■ **Saved data entries**:
- Opening Delimiter -

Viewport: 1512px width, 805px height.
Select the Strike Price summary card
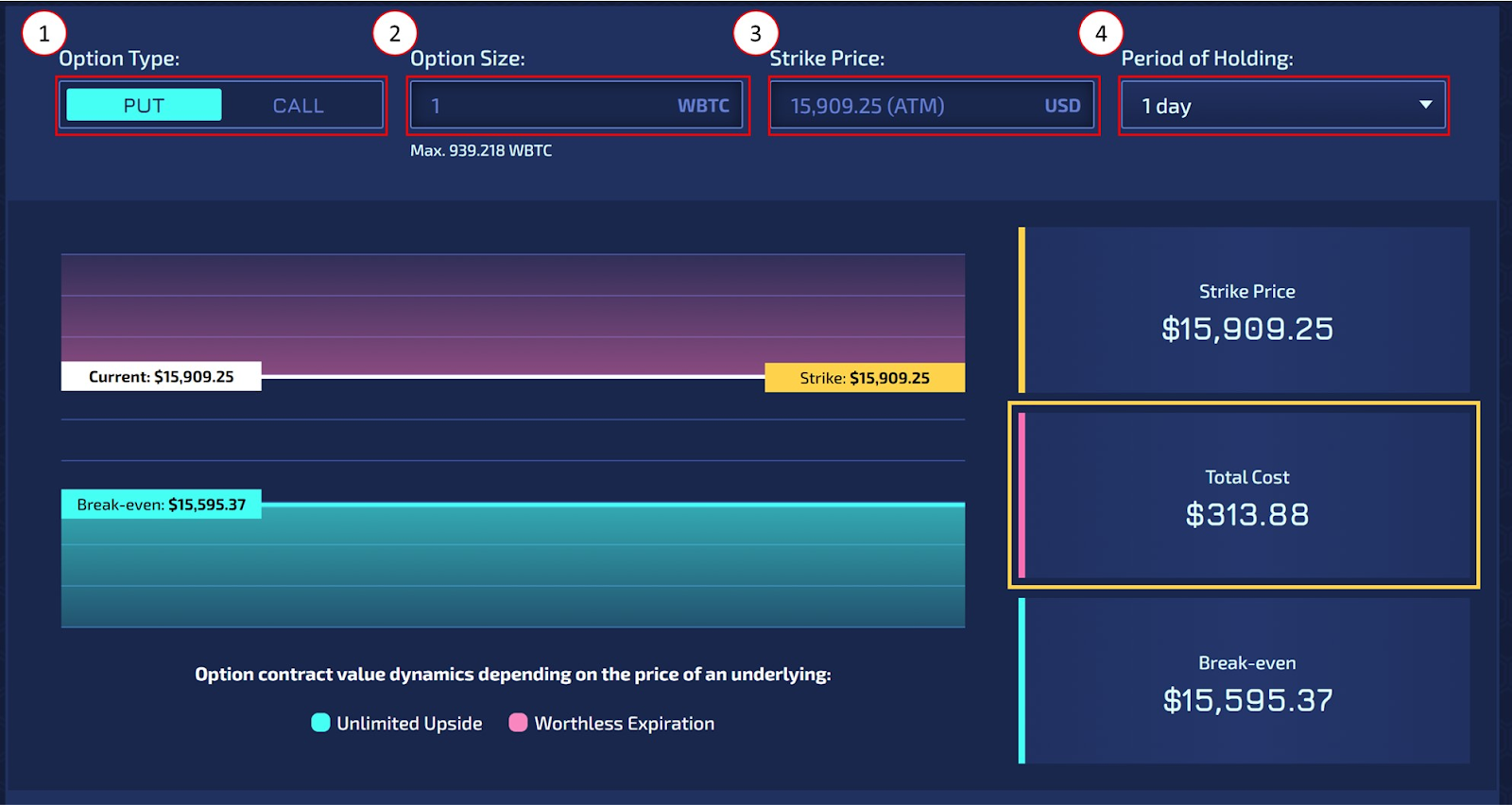pyautogui.click(x=1245, y=310)
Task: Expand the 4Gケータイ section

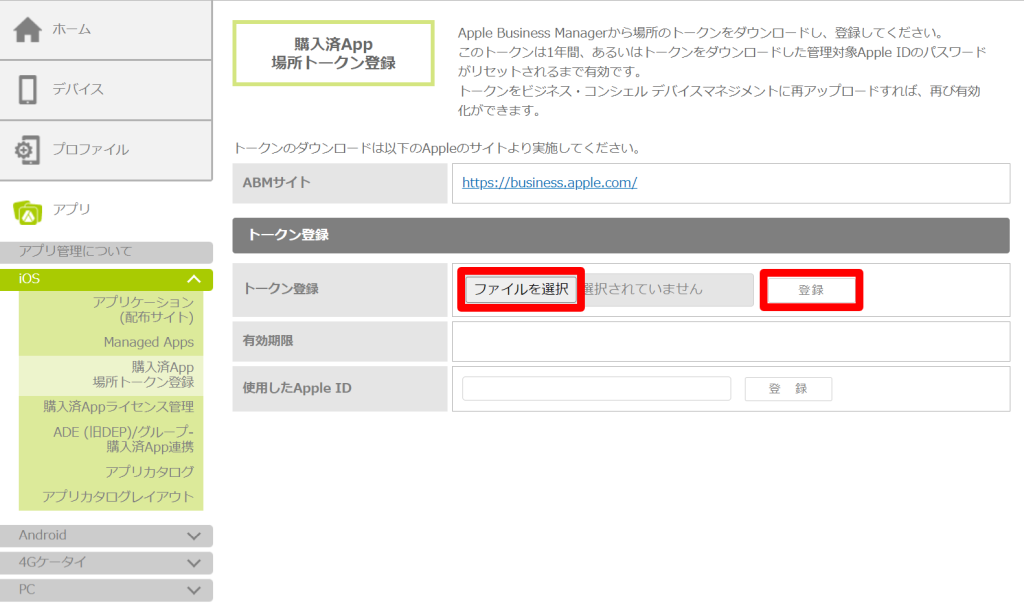Action: (x=194, y=563)
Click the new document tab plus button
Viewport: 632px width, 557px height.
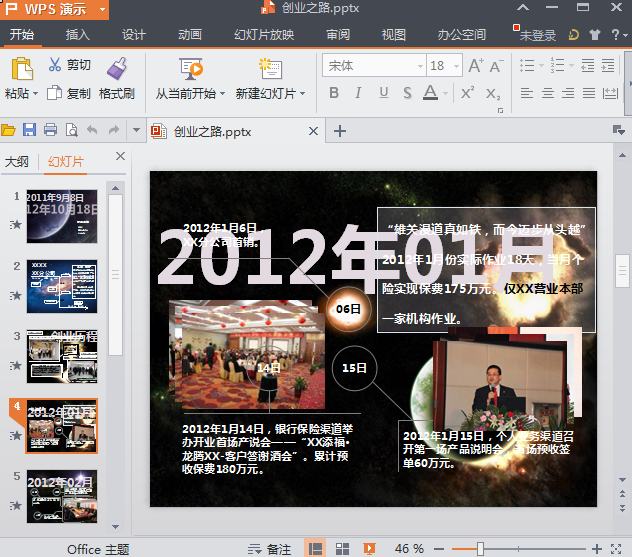[x=340, y=131]
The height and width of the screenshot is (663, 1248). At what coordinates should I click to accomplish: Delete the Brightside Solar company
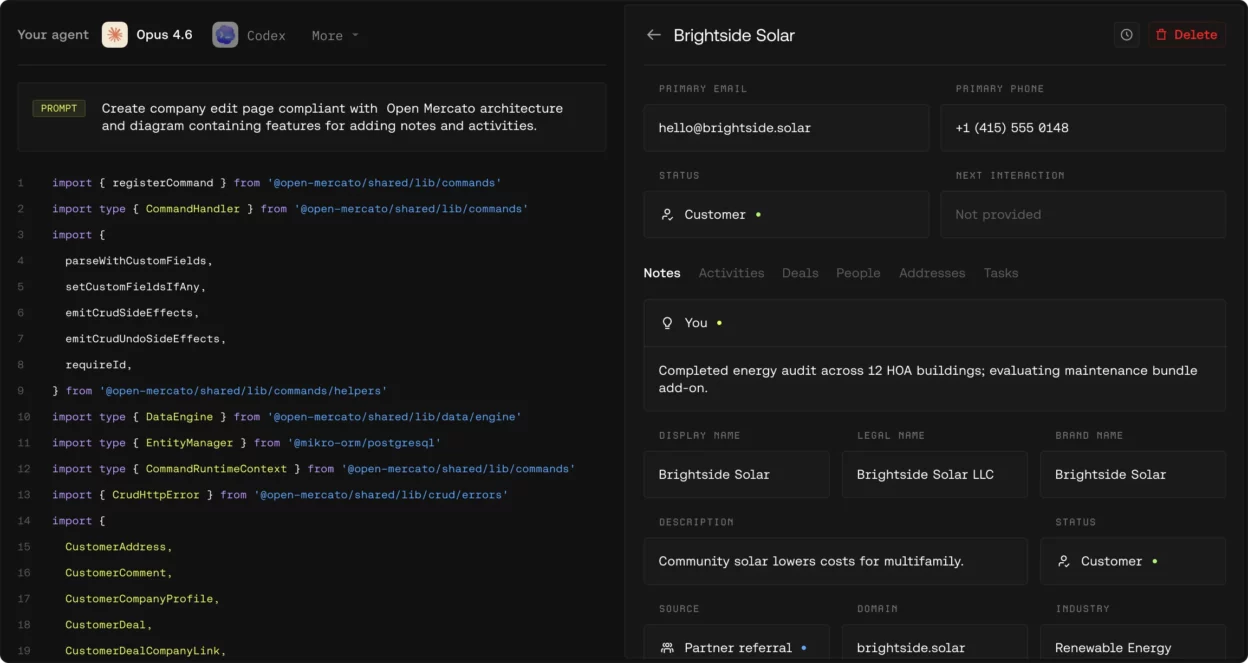click(x=1187, y=35)
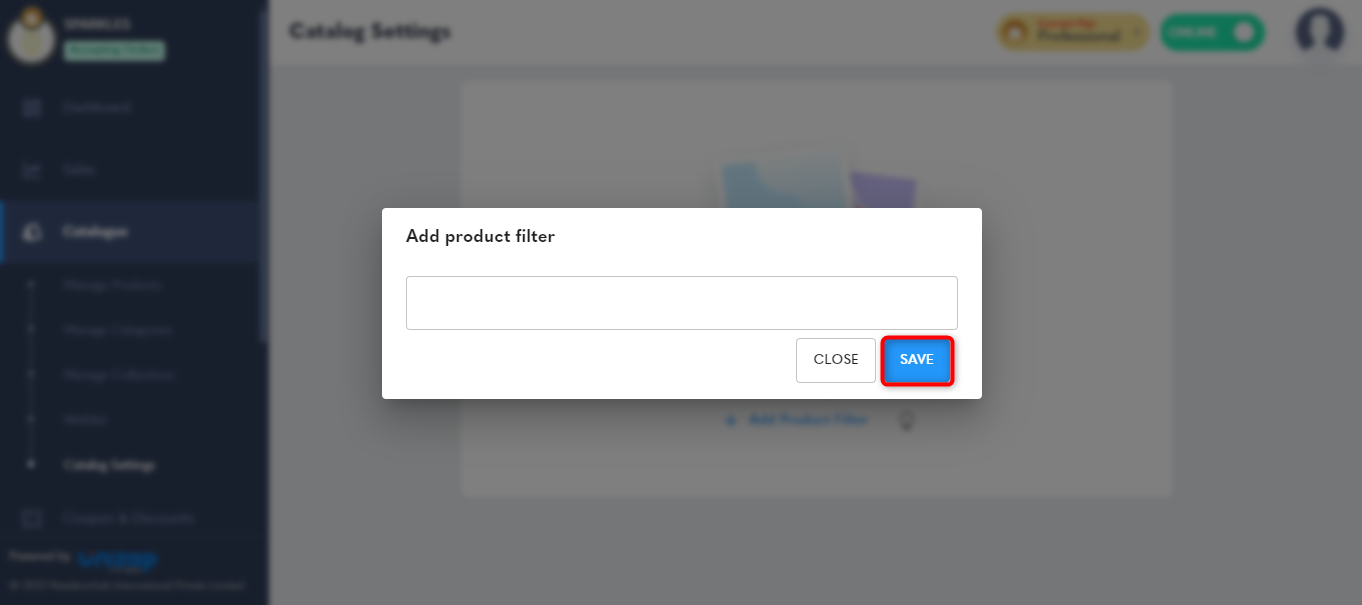Click the lightbulb hint icon near Add Product Filter

906,421
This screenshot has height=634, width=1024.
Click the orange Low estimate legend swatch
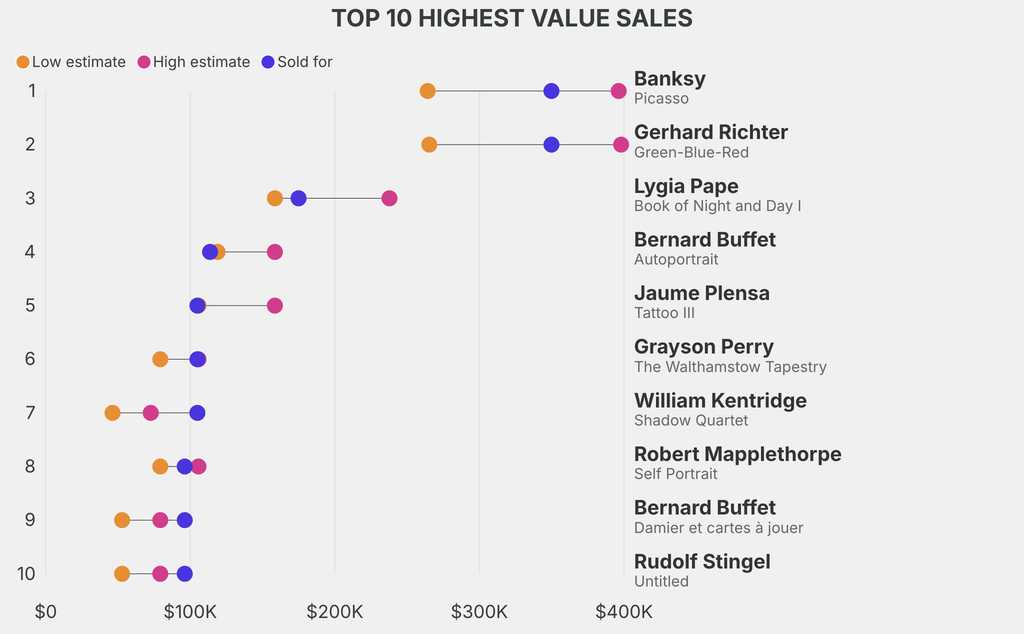(23, 62)
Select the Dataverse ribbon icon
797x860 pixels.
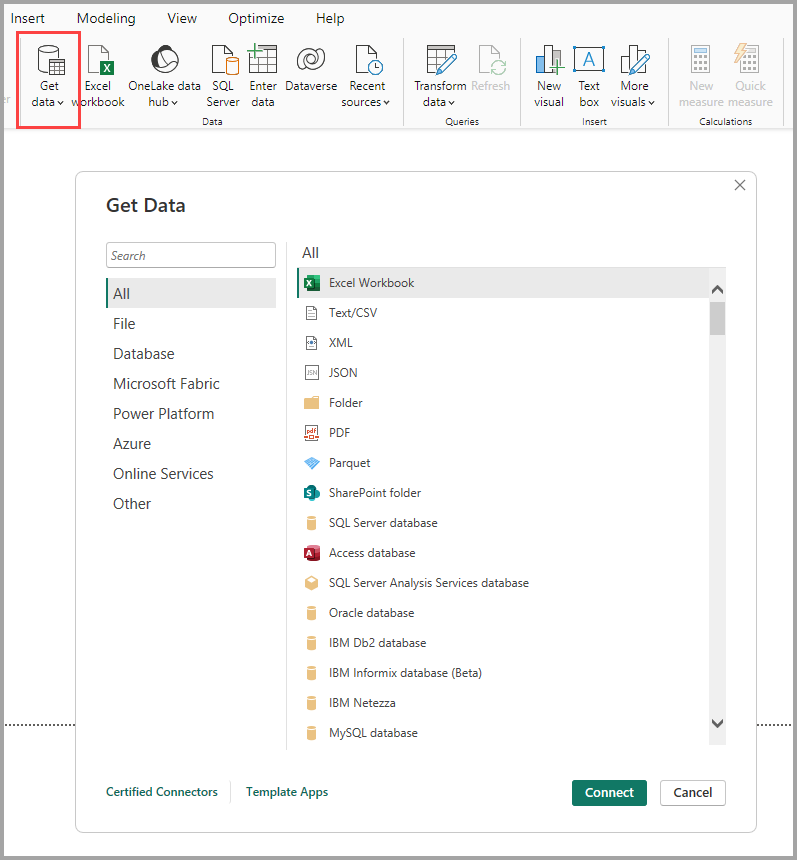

- Closing Delimiter -

■ **Exercise goal**: Transcribe every entry above exactly. Omit all pictures.

■ **Exercise response**:
Viewport: 1512px width, 805px height.
Select the Strike Price summary card
pyautogui.click(x=1245, y=310)
Task: Expand the 4Gケータイ section

Action: (x=194, y=563)
Click the new document tab plus button
Viewport: 632px width, 557px height.
[x=340, y=131]
The height and width of the screenshot is (663, 1248). At what coordinates should I click to accomplish: Delete the Brightside Solar company
click(x=1187, y=35)
Click the lightbulb hint icon near Add Product Filter

906,421
This screenshot has height=634, width=1024.
Click the orange Low estimate legend swatch
(23, 62)
Select the Dataverse ribbon icon
797x860 pixels.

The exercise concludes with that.